For this reason, the Order of Malta’s humanitarian agencies on the ground focus their assistance very much on the women and children. For example, many of the hospitals we run in Palestine and Africa concentrate on maternity and infant care.
One of the key projects the Order runs for women is in DR Congo – it is specialist care for the women.
We have treated tens of thousands in recent years, in a region where rape has become a weapon of war. In the tradition of these cultures raped women are excluded from their society and their villages by their own people. Thus, the raping of the women means the destruction of their society and their social structures. Our assistance starts with medical care, and then we follow up with psychological care, as many of the patients are seriously traumatised. As their societies have cast them out, these women need support to help them earn a living, and so we set up microcredit projects, skills-based teaching projects and most importantly, social projects in the villages. This is to convince the village chiefs that it is better for the community not to exclude these women from their villages. The aim is to allow them to have a hut at the edge of the village – not in the centre, but at the edge – so that the children can still live with their mothers and be educated by their mothers. I have visited this project several times and I find it one of the most moving and challenging we organise.

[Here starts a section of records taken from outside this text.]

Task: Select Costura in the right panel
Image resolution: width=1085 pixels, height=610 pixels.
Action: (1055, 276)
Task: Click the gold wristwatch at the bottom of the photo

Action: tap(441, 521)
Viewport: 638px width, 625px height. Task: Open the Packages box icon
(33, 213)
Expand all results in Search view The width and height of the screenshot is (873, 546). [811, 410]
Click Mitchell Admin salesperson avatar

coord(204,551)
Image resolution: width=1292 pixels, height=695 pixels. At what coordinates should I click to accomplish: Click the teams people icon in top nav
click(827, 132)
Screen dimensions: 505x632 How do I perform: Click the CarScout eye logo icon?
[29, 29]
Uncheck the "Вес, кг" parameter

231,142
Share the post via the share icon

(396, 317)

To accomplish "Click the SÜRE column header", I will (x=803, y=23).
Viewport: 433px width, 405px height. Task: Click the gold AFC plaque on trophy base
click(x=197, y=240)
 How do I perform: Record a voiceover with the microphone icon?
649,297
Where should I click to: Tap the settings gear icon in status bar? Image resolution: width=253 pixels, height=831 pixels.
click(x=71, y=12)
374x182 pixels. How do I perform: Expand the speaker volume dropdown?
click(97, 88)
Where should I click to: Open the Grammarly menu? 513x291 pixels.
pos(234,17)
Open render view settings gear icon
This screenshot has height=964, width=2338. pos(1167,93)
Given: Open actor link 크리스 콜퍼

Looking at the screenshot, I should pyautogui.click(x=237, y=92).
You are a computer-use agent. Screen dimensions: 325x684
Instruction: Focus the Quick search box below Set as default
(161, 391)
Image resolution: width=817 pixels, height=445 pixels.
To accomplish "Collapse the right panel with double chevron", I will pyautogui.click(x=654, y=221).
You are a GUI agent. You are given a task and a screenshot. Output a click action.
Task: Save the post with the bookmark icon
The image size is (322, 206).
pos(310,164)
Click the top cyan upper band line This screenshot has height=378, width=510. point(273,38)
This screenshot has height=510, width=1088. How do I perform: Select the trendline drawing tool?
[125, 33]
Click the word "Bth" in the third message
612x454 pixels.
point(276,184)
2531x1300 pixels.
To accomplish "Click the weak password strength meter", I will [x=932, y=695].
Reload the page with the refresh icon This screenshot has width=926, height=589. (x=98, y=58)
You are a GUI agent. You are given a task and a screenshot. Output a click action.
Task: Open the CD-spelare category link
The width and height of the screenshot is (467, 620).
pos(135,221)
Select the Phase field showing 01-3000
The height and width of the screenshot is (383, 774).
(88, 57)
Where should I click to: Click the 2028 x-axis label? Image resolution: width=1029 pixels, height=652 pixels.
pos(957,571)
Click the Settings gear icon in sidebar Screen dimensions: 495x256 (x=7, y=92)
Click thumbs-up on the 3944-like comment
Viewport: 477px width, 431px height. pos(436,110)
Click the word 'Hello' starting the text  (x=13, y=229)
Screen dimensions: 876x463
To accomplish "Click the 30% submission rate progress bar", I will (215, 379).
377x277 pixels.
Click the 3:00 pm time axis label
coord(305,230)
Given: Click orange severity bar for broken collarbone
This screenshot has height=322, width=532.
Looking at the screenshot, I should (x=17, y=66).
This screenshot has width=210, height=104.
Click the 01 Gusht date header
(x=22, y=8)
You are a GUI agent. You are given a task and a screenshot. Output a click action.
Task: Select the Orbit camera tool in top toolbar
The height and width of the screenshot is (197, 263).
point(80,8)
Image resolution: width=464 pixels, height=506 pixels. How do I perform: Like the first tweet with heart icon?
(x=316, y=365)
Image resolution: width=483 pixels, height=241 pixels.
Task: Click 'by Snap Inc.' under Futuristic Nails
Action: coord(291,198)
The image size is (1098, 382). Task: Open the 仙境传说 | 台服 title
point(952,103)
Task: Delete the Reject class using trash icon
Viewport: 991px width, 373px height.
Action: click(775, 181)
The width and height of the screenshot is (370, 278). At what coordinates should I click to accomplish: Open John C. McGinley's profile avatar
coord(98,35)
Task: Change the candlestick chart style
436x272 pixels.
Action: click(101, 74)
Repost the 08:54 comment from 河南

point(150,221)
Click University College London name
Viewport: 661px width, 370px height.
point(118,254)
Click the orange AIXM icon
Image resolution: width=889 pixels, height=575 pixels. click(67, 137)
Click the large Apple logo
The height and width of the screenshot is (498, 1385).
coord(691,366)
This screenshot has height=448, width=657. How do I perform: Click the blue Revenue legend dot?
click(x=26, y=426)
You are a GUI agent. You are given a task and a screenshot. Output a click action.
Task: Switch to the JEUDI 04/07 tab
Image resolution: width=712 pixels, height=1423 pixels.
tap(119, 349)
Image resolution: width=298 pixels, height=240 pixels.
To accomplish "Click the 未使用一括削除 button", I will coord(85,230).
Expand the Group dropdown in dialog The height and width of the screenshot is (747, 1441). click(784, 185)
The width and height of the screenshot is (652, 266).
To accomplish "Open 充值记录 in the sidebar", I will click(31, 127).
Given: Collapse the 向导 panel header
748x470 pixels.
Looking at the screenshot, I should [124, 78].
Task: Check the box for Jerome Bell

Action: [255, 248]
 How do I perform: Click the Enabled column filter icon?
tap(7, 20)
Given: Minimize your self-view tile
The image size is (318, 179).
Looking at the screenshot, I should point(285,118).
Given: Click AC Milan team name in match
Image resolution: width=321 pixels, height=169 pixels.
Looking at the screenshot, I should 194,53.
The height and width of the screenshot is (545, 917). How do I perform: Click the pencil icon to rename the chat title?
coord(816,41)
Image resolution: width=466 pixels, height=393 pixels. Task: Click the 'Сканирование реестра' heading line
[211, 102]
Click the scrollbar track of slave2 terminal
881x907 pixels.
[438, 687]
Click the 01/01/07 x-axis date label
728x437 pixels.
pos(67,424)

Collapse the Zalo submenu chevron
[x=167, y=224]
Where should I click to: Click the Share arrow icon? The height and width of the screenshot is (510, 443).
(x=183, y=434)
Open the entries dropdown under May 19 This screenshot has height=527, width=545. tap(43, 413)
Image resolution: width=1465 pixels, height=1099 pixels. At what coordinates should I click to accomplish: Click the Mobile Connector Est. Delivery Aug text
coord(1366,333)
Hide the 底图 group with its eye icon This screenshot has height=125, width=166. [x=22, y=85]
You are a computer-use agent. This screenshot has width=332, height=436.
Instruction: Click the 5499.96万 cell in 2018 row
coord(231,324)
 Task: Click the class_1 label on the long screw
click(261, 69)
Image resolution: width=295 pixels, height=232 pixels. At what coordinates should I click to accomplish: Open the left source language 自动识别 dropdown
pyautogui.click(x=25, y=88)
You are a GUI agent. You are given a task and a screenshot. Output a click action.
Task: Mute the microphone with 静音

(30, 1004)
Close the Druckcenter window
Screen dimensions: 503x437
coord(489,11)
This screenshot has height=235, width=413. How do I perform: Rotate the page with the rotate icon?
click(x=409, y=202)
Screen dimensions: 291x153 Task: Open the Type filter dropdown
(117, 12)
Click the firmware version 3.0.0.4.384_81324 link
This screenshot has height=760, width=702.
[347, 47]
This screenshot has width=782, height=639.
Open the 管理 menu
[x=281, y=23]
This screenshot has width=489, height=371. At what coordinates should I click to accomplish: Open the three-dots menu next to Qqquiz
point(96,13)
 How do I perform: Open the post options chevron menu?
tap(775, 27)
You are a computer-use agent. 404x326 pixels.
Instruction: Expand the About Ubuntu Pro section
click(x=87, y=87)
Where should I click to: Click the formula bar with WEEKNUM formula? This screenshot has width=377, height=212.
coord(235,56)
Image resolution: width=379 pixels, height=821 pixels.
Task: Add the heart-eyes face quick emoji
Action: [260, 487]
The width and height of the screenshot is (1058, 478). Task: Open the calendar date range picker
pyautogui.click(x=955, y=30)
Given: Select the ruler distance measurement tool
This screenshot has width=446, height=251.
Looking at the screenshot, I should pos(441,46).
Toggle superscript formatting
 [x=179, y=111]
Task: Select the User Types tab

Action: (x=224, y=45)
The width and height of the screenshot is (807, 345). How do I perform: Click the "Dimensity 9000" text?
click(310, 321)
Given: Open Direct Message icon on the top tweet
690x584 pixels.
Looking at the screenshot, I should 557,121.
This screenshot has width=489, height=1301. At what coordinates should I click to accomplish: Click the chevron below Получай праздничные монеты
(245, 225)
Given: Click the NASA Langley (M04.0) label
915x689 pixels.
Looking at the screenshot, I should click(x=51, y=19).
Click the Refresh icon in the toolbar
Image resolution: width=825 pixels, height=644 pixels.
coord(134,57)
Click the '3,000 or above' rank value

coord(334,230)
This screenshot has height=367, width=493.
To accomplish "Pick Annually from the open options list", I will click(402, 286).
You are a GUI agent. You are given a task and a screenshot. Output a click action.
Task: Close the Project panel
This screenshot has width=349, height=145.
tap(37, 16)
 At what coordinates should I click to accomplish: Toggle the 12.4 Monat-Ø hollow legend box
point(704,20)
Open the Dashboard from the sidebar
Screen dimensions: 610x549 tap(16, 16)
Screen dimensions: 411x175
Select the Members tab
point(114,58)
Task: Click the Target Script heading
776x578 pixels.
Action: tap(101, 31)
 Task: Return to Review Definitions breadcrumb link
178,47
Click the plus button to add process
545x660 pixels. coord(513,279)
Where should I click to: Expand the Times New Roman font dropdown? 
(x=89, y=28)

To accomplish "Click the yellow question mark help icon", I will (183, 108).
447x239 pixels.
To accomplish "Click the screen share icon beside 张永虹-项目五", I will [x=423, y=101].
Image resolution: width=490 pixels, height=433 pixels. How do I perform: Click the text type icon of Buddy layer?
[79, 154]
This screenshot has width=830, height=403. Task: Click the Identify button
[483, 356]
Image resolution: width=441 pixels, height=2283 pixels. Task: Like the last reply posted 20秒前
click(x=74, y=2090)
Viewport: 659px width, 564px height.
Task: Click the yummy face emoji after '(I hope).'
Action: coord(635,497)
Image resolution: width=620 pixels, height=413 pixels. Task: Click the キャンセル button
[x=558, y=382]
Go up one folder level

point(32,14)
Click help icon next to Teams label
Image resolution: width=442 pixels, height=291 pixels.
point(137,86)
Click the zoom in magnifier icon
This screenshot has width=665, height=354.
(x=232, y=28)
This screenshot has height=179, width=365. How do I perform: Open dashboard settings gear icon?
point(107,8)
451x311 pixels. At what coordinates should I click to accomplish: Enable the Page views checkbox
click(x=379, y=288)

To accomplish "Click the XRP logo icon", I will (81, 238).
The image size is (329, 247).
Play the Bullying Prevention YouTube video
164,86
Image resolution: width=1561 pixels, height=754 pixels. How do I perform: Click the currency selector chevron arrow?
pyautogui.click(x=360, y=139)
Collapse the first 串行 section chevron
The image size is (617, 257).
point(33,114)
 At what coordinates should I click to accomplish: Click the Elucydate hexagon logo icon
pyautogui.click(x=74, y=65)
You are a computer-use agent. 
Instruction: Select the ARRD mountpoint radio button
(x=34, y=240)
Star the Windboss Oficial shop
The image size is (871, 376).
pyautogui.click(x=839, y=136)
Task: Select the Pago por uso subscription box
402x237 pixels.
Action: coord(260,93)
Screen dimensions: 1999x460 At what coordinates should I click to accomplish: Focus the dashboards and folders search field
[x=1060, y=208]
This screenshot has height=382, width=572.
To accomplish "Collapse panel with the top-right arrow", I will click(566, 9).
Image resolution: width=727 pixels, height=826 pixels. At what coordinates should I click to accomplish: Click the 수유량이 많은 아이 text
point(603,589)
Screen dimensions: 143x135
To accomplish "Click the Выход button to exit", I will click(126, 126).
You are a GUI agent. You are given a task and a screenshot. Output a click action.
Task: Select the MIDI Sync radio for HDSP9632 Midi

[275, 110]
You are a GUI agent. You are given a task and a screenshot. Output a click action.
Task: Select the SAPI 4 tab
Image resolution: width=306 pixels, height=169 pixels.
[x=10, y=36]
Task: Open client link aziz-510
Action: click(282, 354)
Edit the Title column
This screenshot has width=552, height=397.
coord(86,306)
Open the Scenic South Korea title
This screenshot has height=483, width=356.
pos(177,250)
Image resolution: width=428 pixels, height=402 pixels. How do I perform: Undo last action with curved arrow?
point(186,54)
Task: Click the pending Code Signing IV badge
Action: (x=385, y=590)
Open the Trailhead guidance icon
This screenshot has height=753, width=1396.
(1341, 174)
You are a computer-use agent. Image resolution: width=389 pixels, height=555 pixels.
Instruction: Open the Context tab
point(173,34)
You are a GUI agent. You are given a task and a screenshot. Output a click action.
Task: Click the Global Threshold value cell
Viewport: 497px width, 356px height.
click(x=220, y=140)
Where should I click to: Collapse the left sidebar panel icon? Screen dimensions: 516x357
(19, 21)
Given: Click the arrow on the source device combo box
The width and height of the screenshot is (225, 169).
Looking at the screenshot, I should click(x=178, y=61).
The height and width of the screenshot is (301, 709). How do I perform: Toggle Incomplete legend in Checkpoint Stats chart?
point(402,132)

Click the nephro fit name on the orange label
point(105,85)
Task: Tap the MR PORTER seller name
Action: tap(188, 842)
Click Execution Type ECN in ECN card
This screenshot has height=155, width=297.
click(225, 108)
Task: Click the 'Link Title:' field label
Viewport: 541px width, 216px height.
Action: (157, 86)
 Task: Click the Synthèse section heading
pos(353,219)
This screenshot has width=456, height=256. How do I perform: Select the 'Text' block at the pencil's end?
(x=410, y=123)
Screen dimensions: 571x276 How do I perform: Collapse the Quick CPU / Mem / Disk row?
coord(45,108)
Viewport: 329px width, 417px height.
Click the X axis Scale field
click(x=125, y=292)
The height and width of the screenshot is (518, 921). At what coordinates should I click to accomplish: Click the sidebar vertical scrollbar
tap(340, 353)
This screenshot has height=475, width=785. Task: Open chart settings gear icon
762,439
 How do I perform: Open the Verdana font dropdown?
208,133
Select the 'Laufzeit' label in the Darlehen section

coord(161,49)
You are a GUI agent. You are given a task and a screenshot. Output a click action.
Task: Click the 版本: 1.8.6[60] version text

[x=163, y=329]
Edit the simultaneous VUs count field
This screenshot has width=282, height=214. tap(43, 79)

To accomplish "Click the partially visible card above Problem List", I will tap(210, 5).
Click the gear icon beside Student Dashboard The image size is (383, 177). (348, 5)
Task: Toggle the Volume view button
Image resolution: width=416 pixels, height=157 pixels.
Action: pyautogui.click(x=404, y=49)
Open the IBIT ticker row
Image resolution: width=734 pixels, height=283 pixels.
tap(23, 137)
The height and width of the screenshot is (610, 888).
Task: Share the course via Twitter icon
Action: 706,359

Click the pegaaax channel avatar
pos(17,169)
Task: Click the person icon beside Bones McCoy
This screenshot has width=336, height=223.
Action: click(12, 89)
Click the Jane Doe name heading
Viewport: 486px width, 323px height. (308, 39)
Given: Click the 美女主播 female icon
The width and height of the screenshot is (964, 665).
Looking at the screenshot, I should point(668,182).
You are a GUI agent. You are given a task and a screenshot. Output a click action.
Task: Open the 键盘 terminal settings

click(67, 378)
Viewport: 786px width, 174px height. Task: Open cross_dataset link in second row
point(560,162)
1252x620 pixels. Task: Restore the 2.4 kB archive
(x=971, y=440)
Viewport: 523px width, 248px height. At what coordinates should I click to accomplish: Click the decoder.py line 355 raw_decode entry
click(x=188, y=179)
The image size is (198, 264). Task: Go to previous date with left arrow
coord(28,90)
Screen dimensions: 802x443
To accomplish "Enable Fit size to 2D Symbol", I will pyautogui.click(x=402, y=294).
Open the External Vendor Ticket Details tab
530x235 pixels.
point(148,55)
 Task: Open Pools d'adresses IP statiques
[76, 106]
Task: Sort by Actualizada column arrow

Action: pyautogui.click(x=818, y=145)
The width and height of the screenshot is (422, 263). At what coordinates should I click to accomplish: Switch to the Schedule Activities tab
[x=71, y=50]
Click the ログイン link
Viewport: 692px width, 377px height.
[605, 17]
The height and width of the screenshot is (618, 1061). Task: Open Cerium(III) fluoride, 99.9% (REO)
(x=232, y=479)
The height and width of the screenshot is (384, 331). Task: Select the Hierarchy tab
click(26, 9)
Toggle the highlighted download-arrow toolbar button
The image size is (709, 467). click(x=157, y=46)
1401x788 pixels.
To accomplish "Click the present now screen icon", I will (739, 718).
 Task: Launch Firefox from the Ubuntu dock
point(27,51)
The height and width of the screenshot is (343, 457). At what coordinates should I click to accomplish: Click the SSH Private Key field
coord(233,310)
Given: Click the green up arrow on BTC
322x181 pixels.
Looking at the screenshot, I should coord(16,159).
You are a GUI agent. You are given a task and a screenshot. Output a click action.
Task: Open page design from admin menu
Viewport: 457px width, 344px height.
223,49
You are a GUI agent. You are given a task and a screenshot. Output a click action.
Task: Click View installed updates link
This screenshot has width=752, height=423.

Women and children at the core of our mission
Women and children are at the core of our mission in many countries. This is evident when one assesses our disaster preparedness projects. An example is the mangroves planting project we have created in Burma/Myanmar. Although the project aims to improve fishing for the local population, the original purpose was actually disaster preparedness, because if mangroves grow along the coastline, ocean waves from hurricanes or typhoons will not hit the country so forcefully. The mangroves provide protection. You cannot do this without the support and action of the women, because it is the women who are the real actors. If they do not
accept the project you can forget it!”